By Emma Purce
Q: I just got rejected from college. How do I deal with it?
A: I completely understand what you’re going through. The mounting pressure of waiting to hear back from your first choice — or even your safety school — can quickly build and become stifling. Hearing that you’ve been deferred, waitlisted or flat-out rejected can be absolutely crushing. The agony of waiting to hear culminates into an overwhelming moment of complete and utter disappointment and despair. Dealing with this dejection can be extremely hard, so I’m going to give you a few tried and true methods that will make you feel better.

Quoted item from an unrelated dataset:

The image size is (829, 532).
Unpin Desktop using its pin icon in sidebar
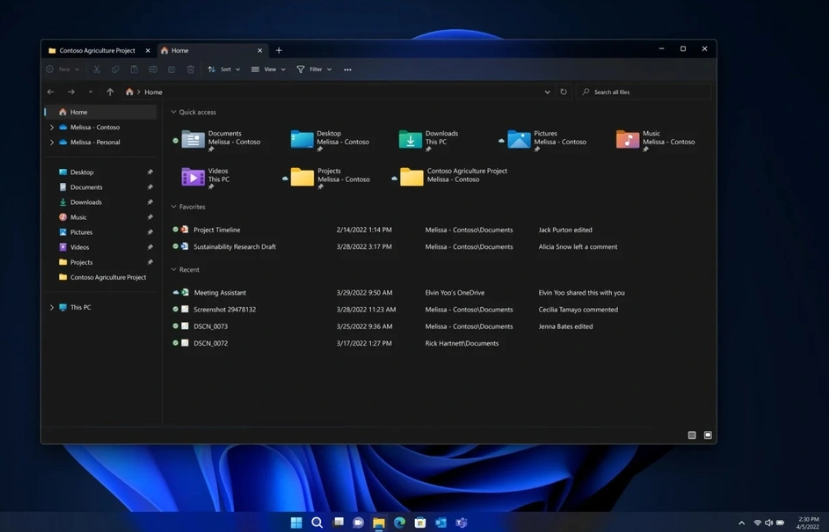point(150,172)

My personal go-to method of coping was to immediately cry. As soon as you read the words, “We regret that,” burst into tears. The harder, louder and longer you cry, the better you will feel. If you’re comfortable with it, cry in front of as many people as you can, so that everyone immediately knows what has happened and to not talk about it with you right away. If you don’t like crying in front of people, find yourself a corner or a room where you can curl up and cry for as long as you need to. It always helps to have a fluffy blanket or a nice, big stuffed animal to cry into. If you wear makeup, feel free to let your mascara run. Wear those streaks of black down your face with pride, like a Major League player in the starting lineup of the World Series wearing eye black. Turn that mascara into war paint.
If crying isn’t working for you, eating away your feelings is a definite way to help yourself. There are many ways you can go about this. There are different types of food you can stuff yourself with, anything from chips to wings to ice cream. Eat until you’re full, then continue eating until you’re so focused on how sick you feel that you don’t even notice how sad you are.

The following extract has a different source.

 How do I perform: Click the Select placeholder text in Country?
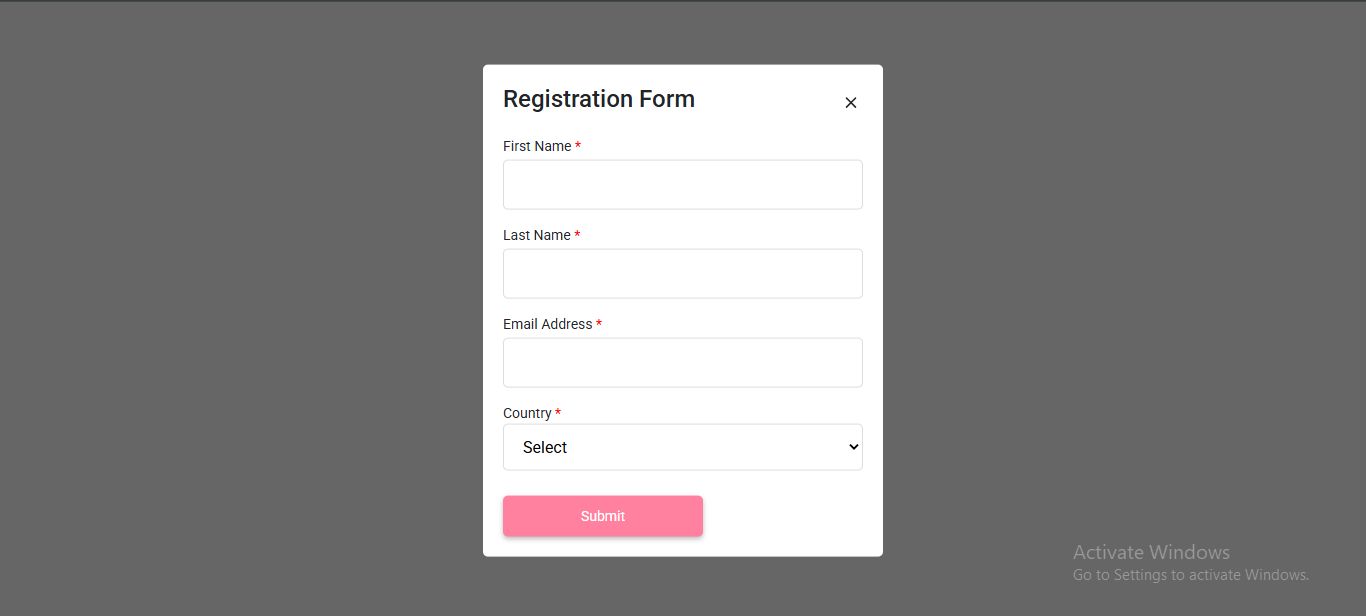(545, 447)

Another method is complete and absolute denial. If you never acknowledge your rejection, you won’t have to deal with the sadness that results. Once you read that email or letter, put it away and don’t look at it again. Do your best to forget it by distracting yourself with Netflix marathons.
While college results can be stressful and sad, there are good and bad ways to cope. While crying can definitely help, if you find yourself crying for too long, or can’t seem to shake the sadness, speaking to someone may be a good idea. Eating your feelings and ignoring the results aren’t smart methods of dealing with your feelings. Each person is different and each case is different, so the best methods of coping are unique, and don’t work for everyone. An MPH method of dealing with college rejection is to make light of it, to print out your rejection email and put it onto the “Wall of Rejection” in the Student Lounge, usually to the chorus of cheers from the senior class, showing support through humor.